Real Estate Agency Data Scraper
https://github.com/reisdev/reads

crawler python scraping scrapy selenium-python selenium-webdriver spider

Last synced: 5 months ago
JSON representation

Real Estate Agency Data Scraper

Awesome Lists containing this project

README

          

# R.E.A.D.S - Real Estate Agency Data Scraper

Project built to crawl Real Estate Agency websites. It can get the price, location and anything else.

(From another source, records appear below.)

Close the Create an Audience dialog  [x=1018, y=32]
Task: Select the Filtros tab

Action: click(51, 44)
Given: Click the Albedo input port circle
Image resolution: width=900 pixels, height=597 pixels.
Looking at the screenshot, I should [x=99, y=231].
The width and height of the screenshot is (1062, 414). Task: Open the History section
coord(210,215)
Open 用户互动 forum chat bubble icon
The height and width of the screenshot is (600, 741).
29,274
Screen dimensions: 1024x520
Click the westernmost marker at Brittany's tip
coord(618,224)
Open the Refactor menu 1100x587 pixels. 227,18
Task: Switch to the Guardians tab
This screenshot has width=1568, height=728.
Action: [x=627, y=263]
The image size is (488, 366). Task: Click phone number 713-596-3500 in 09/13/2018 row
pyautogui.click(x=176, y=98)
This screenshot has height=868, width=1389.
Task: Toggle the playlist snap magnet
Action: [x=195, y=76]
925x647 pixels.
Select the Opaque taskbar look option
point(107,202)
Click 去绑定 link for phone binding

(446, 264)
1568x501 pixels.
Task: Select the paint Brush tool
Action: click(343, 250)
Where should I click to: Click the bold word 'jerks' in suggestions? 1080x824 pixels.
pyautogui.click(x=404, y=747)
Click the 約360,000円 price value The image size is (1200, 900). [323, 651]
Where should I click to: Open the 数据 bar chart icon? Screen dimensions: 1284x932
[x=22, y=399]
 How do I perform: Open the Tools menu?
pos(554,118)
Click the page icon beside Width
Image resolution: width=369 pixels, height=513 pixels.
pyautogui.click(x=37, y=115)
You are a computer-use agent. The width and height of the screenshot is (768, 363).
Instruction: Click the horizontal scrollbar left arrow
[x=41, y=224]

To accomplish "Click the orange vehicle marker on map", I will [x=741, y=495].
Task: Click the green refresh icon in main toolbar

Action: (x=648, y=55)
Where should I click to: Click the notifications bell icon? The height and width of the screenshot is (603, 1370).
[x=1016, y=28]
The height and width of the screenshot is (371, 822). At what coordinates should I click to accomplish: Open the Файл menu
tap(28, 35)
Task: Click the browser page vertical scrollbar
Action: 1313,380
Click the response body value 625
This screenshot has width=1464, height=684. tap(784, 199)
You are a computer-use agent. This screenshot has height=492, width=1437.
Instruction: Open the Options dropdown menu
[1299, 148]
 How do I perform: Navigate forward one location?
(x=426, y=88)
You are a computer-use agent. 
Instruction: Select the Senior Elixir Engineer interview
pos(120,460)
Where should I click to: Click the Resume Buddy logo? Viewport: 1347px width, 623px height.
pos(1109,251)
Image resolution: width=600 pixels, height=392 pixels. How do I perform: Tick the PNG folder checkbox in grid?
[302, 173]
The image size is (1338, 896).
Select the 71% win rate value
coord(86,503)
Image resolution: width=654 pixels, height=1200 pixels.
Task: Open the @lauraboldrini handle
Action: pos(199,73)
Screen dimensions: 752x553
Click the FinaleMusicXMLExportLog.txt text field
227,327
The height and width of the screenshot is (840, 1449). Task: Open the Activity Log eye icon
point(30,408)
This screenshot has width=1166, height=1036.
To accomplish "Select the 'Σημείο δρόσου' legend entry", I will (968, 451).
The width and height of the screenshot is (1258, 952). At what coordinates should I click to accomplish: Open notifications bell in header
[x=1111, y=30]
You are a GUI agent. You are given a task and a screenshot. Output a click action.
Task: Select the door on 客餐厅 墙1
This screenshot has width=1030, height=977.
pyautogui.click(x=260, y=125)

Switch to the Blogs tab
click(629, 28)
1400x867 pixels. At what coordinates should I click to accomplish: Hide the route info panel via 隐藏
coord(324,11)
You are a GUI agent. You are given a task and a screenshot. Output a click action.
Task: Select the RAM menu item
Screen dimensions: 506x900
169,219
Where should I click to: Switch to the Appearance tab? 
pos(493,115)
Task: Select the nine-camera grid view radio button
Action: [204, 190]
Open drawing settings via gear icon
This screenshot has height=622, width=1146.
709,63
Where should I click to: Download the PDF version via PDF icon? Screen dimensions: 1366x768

Built using the tool [Scrapy](https://scrapy.org/), a [Python](https://python.org) framework to
extract data from web pages.

This project actually have spiders for the following websites:

| Country | Agency |
|-|-|
| Brazil | [Stória Imóveis](https://www.storiaimoveis.com.br/) |
| Brazil | [ImovelWeb](http://www.imovelweb.com.br/)|
| Brazil | [ZapImóveis](http://zapimoveis.com.br/) |
| Brazil | [VivaReal](https://www.vivareal.com.br/) |

## Dependencies

### Major

|Package|Version|
| - | - |
| [Python](https://python.org) | v3.6.5 |

### Python

| Package | Version |
| - | - |
| [Selenium](http://selenium-python.readthedocs.io/) | v3.12.0 |

### Extra

|Package|Version|
|-|-|
| [GeckoDriver](https://github.com/mozilla/geckodriver/releases)¹| v0.20.1 |

**¹ :** Geckodriver also can be installed using the command `npm install -g geckodriver`

## How to

### Clone the repository

To clone the repository, run in the command line:

```bash
$ git clone http://github.com.br/MatheusDosReis/real-estate-agency-scraper

$ cd real-state-agency-scraper
```

### Install python dependencies

Run the command bellow:

```bash
$ pip install -r requirements.txt
```

### Create the result's folder

Run the command:

```bash
$ mkdir results
```

## Usage

### Spiders available

List of names of the available spiders:

* storia
* imovelweb
* zapimoveis
* vivareal

#### Run a spider

To crawl a specific spider:

```bash
scrapy crawl
```